It’s no secret that a water feature can add dimension to any garden, no matter what the size. They can be both stimulating and relaxing at the same time. They also function as a visual and aural focus, hopefully taking your eye and ear away from the busy street right over the fence! A water feature will draw wildlife (including small children) into your garden. In an urban environment that can be especially important.
There are a variety of water features that are commonly available. The ease of installation and cost depend on the type of feature and size. Maintenance is often a concern. All water features will require a certain amount of maintenance. The important thing is to seek knowledgeable advice so that you settle on a perfectly sized feature with the right amount of maintenance and an installation cost that fits your budget (whether you are installing yourself or hiring a professional).
The feature pictured above consists of three faux basalt columns and a reservoir created using pond liner. There is a valve box hidden in the reservoir that contains the pump assembly. The site prohibited the installation of real basalt columns. (The house sits more than 45 steps up from the sidewalk). Real columns were simply too heavy to get up the stairs and too far away for a boom truck installation. The faux columns not only look real, they provided real relief on the budget.
The water feature pictured below is a larger version of the same idea, using one single special Huckleberry basalt column. The stone was chosen specifically because it has a cleft face that allows water to spill in two different directions. The water feature in this space functions on many different levels. It provides a quiet rush of sound to distract from the neighbors noisy turkey (not kidding). It is the main feature next to the back entrance to the home and it’s the anchor in a calm, contemplative garden space.
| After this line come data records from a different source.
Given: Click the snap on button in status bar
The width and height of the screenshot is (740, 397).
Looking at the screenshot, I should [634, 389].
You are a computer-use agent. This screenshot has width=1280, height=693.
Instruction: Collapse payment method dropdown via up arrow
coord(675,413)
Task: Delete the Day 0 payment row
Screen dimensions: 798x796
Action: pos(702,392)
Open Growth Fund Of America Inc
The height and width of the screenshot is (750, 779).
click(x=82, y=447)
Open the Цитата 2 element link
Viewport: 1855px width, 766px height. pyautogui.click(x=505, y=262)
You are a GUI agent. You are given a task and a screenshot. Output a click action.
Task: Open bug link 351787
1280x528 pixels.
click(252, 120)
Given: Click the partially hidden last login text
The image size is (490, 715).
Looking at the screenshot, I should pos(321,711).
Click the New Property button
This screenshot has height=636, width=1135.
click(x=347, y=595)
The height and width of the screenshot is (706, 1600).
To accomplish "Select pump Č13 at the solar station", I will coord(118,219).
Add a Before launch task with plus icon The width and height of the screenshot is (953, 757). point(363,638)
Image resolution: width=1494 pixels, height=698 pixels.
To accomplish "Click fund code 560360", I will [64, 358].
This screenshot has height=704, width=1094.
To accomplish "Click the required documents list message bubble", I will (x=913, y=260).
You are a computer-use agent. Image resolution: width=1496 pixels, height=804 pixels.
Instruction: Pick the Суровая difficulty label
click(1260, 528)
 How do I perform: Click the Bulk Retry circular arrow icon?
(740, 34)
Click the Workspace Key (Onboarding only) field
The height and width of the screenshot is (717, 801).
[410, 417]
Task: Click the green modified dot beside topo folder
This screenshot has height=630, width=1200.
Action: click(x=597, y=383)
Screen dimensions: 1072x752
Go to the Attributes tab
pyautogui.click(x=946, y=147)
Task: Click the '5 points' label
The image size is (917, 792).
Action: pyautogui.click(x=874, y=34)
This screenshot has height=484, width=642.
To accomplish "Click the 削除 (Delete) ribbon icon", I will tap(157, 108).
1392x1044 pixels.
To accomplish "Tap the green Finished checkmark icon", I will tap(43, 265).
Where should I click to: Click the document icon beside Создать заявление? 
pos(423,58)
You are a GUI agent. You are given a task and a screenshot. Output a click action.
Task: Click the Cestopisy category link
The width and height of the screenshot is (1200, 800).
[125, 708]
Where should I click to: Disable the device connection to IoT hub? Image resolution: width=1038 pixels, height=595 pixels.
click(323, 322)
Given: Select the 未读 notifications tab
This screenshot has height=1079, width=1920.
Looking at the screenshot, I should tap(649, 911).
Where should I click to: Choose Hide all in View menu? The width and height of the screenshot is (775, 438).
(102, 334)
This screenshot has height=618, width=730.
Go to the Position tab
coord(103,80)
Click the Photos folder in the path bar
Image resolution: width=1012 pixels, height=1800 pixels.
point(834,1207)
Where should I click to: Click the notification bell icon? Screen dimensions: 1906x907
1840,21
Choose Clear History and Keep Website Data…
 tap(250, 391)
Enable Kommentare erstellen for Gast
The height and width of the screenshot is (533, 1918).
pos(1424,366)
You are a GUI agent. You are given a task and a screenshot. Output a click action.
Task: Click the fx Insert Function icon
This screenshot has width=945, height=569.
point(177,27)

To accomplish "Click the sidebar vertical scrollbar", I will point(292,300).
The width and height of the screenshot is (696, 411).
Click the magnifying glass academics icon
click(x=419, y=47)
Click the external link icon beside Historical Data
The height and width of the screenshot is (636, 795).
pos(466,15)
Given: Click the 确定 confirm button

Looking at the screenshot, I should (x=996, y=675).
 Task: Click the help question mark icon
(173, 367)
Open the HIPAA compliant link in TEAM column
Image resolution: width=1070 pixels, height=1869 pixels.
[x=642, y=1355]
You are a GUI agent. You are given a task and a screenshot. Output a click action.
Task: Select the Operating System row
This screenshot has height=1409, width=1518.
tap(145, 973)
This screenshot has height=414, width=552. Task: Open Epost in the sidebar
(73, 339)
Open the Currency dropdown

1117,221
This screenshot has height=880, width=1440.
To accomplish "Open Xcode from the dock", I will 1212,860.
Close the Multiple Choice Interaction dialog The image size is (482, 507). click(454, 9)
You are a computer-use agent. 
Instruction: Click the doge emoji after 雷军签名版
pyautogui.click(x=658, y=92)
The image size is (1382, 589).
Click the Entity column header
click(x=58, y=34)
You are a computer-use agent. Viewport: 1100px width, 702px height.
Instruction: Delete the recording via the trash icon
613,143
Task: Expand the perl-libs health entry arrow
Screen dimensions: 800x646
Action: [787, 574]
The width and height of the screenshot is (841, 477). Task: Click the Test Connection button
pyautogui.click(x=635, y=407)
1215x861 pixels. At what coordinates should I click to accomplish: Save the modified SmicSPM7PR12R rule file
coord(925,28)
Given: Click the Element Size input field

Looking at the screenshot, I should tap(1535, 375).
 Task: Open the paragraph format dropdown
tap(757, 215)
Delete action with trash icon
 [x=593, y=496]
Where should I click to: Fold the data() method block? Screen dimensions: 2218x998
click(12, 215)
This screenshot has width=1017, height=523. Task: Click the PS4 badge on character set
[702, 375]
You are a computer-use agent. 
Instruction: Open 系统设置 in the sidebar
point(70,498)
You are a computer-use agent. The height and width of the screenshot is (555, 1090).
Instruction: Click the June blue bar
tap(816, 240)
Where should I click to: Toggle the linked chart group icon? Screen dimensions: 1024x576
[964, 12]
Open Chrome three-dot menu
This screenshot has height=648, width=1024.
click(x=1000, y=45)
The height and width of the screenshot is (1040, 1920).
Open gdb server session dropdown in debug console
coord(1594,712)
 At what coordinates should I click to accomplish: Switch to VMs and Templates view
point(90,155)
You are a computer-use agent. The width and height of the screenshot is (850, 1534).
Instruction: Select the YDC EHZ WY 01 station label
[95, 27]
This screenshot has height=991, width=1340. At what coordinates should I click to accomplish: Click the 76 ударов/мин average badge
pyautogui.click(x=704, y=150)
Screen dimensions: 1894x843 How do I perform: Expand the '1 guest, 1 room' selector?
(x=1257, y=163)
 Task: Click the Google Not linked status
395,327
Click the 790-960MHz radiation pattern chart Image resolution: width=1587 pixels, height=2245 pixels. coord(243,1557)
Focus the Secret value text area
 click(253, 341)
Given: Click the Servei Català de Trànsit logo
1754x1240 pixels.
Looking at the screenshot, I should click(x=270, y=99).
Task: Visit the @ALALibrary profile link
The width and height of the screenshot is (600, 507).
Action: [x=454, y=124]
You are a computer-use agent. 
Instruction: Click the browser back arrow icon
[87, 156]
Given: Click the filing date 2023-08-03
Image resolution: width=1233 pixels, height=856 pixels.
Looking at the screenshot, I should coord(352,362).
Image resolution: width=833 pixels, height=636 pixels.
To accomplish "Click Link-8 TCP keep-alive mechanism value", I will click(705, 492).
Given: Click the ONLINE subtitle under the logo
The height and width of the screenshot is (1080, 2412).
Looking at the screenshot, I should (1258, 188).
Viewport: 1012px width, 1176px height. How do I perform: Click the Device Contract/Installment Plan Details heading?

Rather than open water, the home owner opted to fill the basin with washed cobble and larger rock. When the fountain is running the water level is just above the gravel. The wet cobble is lovely to look at and it lowers the amount of weekly maintenance required for the feature to look ‘clean’.
A small recirculating fountain can be created with an undrilled pot. It can be situated in another, larger pot or it can over flow into a gravel filled basin beneath. An ‘over flowing’ pot doesn’t create a cacophony of noise. It’s a lovely little burble that subtly draws attention. These more modest features are often seen near a front entry way, in a small urban courtyard or
in a secret little nook in the garden. The fountain pictured to the right was created using a bamboo spigot that pours into a basin rock, which in turn over flows into the gravel filled basin beneath. In this case the homeowner has chosen add a bird feeder to the area. Along with shrubby and flowering plant material in the garden bed, the feeder and fountain provide a perfect habitat that attracts birds and insects.
The smallest and easiest of water features could simply be an undrilled pot, bird bath or other vessel filled with water and a bit of duck weed. Though very simple this sort of feature contains mystery and a bit of reflection, while still allowing birds and bees to access the moisture. Depending on the depth of the vessel and the amount of time it takes for the vessel to dry out you may have to worry about mosquito larvae. There are many options for controlling insects and algae in a water feature. Check with your local garden center for treatment options.
A landscape professional can help you decide the best feature to fit your garden and your budget. No matter what size your space is, there is an option that will be perfect for you!